Globalization is a highly combustible concept. It produces angry street demonstrations, yet increasingly has become part of the working vocabulary of reflective church members everywhere. What does it mean in a religious context? Proponents acknowledge the Internet's instantaneous speed, the pervasive influence of cell phones, DVDs, television, and the spread of worldwide air travel. Globalization's opponents see it as a threat to the very fabric of societies, to be railed against without being precisely defined.
A minimal working definition of globalization in today's context might be: the process of increasing worldwide political, economic, technological, and religious interaction, resulting in swiftly shrinking horizons for all participants. Swift globalization also produces friction among affected parties and many incongruous moments as well. An overseas missionary recently recalled a difficult journey through the jungles of New Guinea to deliver a gift to a local church. When the ceremony, complete with local music and dances, was over, the village headman invited his visitors into a thatched hut to watch the world cup soccer finals on a battery operated TV.
In reality, globalization has been an active historical force since at least the 15th century when growing numbers of European merchants, military, and missionaries began making voyages to the earth's ends. But trade with distant people and the intrusiveness of new religious ideas really belong to much earlier times.

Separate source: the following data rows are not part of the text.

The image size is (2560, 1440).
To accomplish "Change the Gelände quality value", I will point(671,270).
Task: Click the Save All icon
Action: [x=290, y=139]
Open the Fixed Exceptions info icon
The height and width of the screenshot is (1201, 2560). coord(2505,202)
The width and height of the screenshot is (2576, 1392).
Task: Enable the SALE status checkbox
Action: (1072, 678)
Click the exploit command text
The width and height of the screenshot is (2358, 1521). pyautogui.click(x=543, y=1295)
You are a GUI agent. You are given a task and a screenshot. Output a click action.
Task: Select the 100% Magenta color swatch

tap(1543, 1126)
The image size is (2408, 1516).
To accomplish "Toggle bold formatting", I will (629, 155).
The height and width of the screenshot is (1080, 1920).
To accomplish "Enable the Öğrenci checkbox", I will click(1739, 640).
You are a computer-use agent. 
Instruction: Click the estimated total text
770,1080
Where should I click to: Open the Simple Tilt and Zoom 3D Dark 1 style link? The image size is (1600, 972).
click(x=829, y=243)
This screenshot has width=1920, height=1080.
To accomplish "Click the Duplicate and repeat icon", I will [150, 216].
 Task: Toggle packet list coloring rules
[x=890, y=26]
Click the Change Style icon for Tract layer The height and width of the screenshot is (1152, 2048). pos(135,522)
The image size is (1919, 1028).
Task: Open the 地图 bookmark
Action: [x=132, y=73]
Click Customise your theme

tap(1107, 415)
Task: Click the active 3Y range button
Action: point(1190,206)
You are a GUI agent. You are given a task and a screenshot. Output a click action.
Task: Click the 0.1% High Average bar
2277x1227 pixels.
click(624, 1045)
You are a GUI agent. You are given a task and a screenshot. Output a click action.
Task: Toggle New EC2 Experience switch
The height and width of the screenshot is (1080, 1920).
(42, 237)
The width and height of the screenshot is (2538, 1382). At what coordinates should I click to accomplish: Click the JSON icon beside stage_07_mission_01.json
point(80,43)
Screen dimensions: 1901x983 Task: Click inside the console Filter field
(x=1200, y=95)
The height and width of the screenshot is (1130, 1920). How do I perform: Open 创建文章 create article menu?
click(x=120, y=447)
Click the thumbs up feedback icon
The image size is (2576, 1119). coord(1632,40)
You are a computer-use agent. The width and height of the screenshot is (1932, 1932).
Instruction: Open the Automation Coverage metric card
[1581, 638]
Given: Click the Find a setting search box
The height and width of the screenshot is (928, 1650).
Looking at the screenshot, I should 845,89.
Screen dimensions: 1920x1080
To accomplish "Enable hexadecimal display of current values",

The Acts of the Apostles, considered as travel literature for a moment, reflect many of the tensions facing the contemporary global church. In the century after Christ's death, his followers around the Mediterranean literal compiled various oral traditions about Jesus as Messiah and prayerfully applied them in their own widely diverse settings. Understandably, sharp disputes arose, both among Christians, and with enthusiasts for Greek, Roman, Jewish and other religious expressions. Globalization is never friction free.
Fast forward now to the present. The deeper causes of current tensions originate less in talk about sex than in unresolved frictions in the postcolonial encounter. Until now, the model of inter-Anglican relations has been an export-import one. The United Kingdom and North America were major exporters of their versions of Christianity; Africa, Asia, and Latin America were the willing importers. As such, the latter were expected to reject much of what had been important in traditional religions, such as ancestor veneration, and unilaterally adopt western dress, culture, and religions. One example of this incongruous process: I once entered an isolated small Vietnamese church and was greeted by the local priest who showed us the church's prized possession, a large 19th century plaster statue of the Joan of Arc, arrayed with sword, shield, and full body armor.
New times demand new approaches. Global Anglicans can profit from the example of the Federation of Asian Bishops' Conference (FABC), who after several decades of deliberation, produced a carefully honed concept of dialogue that includes four aspects:
- The dialogue of life, where people strive to live in an open and neighborly spirit, sharing joys and sorrows, daily problems and preoccupations.
- The dialogue of action, where Christians and others collaborate for the integral development, justice at a local level, and the liberation of people.
- The dialogue of theological exchange, where specialists seek to deepen their understanding of their respective religious heritages, and to appreciate each other's spiritual values.
- The dialogue of religious experience, where persons, rooted in their own religious traditions, share their spiritual riches with regard to prayer and contemplation, faith, and ways of searching for God or the Absolute. (Professor Peter Phan of Georgetown University has elaborated on these aspects of dialogue in numerous publications and has provided me with this model.)
For Anglicans, our present lumpy controversies can represent a positive teaching moment. We have an opportunity to share God's love with one another thanks to the Internet and through old and new informal global networks of individual, parish, and diocesan contacts. Such encounters of personally sharing, grace-filled experiences are life giving. Time spent in a Haitian village's medical clinic, supporting an Argentine bishop's work with land-deprived peasants, or helping a Myanmar diocese build an English teaching program, provide concrete examples of God's love through witness and mission around the Anglican Communion. Through them the wider forces of globalization are transformed into moments of grace.
One way of broadening such a wider dialogue on religious globalization is to focus on a few central questions such as:
- How do we understand the Reign of God in its contemporary setting. Is it an expansive or a restrictive concept?
- How does it relate to the national settings in which contemporary Christians find themselves?
- How do the Millennium Development Goals (MDGs) relate to our understanding of New Testament mission?
- How best can we listen carefully to one another, walk together rather than talk at each other, and live together compassionately, despite seemingly harsh differences?